• **Exercise prompt**
Your task is to copy all of the data exactly.

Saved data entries
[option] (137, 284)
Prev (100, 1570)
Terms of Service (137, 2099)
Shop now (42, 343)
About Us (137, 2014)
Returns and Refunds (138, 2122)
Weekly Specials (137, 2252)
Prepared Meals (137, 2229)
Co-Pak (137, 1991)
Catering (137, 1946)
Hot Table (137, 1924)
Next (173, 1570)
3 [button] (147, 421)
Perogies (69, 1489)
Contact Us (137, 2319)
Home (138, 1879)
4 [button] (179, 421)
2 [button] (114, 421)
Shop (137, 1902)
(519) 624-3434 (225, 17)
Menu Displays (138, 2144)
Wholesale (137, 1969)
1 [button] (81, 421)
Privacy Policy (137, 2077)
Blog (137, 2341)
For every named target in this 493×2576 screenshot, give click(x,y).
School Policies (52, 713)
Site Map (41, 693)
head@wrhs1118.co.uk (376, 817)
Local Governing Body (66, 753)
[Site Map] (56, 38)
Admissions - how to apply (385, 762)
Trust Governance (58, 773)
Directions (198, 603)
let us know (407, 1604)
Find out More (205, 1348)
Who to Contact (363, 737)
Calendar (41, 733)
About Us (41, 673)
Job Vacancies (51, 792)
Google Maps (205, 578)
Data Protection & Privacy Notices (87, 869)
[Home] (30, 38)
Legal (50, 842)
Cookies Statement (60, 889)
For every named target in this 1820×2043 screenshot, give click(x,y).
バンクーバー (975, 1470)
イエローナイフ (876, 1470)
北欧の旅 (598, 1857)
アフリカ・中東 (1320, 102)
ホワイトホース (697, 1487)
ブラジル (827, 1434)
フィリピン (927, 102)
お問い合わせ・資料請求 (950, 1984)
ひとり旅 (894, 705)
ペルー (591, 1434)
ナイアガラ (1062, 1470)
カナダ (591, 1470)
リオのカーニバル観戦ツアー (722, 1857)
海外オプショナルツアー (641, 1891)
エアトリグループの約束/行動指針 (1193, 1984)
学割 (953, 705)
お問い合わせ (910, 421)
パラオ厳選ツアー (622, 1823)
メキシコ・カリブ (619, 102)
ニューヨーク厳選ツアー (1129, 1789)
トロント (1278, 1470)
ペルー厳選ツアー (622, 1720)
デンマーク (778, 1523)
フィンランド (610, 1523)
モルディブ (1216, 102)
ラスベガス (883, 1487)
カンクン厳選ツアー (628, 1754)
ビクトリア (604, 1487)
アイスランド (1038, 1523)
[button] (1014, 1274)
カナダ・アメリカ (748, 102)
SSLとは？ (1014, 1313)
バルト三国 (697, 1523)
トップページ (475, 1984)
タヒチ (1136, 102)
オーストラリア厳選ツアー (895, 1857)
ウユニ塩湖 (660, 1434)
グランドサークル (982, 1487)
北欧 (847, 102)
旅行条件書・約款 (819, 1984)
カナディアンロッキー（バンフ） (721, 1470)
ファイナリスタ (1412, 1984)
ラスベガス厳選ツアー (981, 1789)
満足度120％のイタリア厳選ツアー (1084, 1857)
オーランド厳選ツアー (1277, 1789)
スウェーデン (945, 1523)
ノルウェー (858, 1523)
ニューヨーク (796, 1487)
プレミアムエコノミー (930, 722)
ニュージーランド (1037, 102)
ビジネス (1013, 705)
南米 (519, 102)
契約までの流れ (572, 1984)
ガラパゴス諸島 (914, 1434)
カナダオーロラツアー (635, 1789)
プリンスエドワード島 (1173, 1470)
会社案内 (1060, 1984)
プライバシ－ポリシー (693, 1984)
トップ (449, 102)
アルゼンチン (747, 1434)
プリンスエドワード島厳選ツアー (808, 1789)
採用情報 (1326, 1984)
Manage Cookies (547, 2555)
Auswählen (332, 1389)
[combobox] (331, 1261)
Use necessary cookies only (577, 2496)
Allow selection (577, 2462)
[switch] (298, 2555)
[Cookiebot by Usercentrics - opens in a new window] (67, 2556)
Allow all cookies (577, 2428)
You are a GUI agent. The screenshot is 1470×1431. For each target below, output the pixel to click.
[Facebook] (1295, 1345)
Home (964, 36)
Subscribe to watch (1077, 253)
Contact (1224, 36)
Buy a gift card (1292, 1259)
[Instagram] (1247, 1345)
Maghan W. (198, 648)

• **Output below**
[option] (137, 284)
Prev (100, 1570)
Terms of Service (137, 2099)
Shop now (42, 343)
About Us (137, 2014)
Returns and Refunds (138, 2122)
Weekly Specials (137, 2252)
Prepared Meals (137, 2229)
Co-Pak (137, 1991)
Catering (137, 1946)
Hot Table (137, 1924)
Next (173, 1570)
3 [button] (147, 421)
Perogies (69, 1489)
Contact Us (137, 2319)
Home (138, 1879)
4 [button] (179, 421)
2 [button] (114, 421)
Shop (137, 1902)
(519) 624-3434 (225, 17)
Menu Displays (138, 2144)
Wholesale (137, 1969)
1 [button] (81, 421)
Privacy Policy (137, 2077)
Blog (137, 2341)
For every named target in this 493×2576 screenshot, give click(x,y).
School Policies (52, 713)
Site Map (41, 693)
head@wrhs1118.co.uk (376, 817)
Local Governing Body (66, 753)
[Site Map] (56, 38)
Admissions - how to apply (385, 762)
Trust Governance (58, 773)
Directions (198, 603)
let us know (407, 1604)
Find out More (205, 1348)
Who to Contact (363, 737)
Calendar (41, 733)
About Us (41, 673)
Job Vacancies (51, 792)
Google Maps (205, 578)
Data Protection & Privacy Notices (87, 869)
[Home] (30, 38)
Legal (50, 842)
Cookies Statement (60, 889)
For every named target in this 1820×2043 screenshot, give click(x,y).
バンクーバー (975, 1470)
イエローナイフ (876, 1470)
北欧の旅 (598, 1857)
アフリカ・中東 (1320, 102)
ホワイトホース (697, 1487)
ブラジル (827, 1434)
フィリピン (927, 102)
お問い合わせ・資料請求 (950, 1984)
ひとり旅 (894, 705)
ペルー (591, 1434)
ナイアガラ (1062, 1470)
カナダ (591, 1470)
リオのカーニバル観戦ツアー (722, 1857)
海外オプショナルツアー (641, 1891)
エアトリグループの約束/行動指針 (1193, 1984)
学割 (953, 705)
お問い合わせ (910, 421)
パラオ厳選ツアー (622, 1823)
メキシコ・カリブ (619, 102)
ニューヨーク厳選ツアー (1129, 1789)
トロント (1278, 1470)
ペルー厳選ツアー (622, 1720)
デンマーク (778, 1523)
フィンランド (610, 1523)
モルディブ (1216, 102)
ラスベガス (883, 1487)
カンクン厳選ツアー (628, 1754)
ビクトリア (604, 1487)
アイスランド (1038, 1523)
[button] (1014, 1274)
カナダ・アメリカ (748, 102)
SSLとは？ (1014, 1313)
バルト三国 (697, 1523)
トップページ (475, 1984)
タヒチ (1136, 102)
オーストラリア厳選ツアー (895, 1857)
ウユニ塩湖 (660, 1434)
グランドサークル (982, 1487)
北欧 (847, 102)
旅行条件書・約款 (819, 1984)
カナディアンロッキー（バンフ） (721, 1470)
ファイナリスタ (1412, 1984)
ラスベガス厳選ツアー (981, 1789)
満足度120％のイタリア厳選ツアー (1084, 1857)
オーランド厳選ツアー (1277, 1789)
スウェーデン (945, 1523)
ノルウェー (858, 1523)
ニューヨーク (796, 1487)
プレミアムエコノミー (930, 722)
ニュージーランド (1037, 102)
ビジネス (1013, 705)
南米 (519, 102)
契約までの流れ (572, 1984)
ガラパゴス諸島 (914, 1434)
カナダオーロラツアー (635, 1789)
プリンスエドワード島 (1173, 1470)
会社案内 (1060, 1984)
プライバシ－ポリシー (693, 1984)
トップ (449, 102)
アルゼンチン (747, 1434)
プリンスエドワード島厳選ツアー (808, 1789)
採用情報 (1326, 1984)
Manage Cookies (547, 2555)
Auswählen (332, 1389)
[combobox] (331, 1261)
Use necessary cookies only (577, 2496)
Allow selection (577, 2462)
[switch] (298, 2555)
[Cookiebot by Usercentrics - opens in a new window] (67, 2556)
Allow all cookies (577, 2428)
You are a GUI agent. The screenshot is 1470×1431. For each target below, output the pixel to click.
[Facebook] (1295, 1345)
Home (964, 36)
Subscribe to watch (1077, 253)
Contact (1224, 36)
Buy a gift card (1292, 1259)
[Instagram] (1247, 1345)
Maghan W. (198, 648)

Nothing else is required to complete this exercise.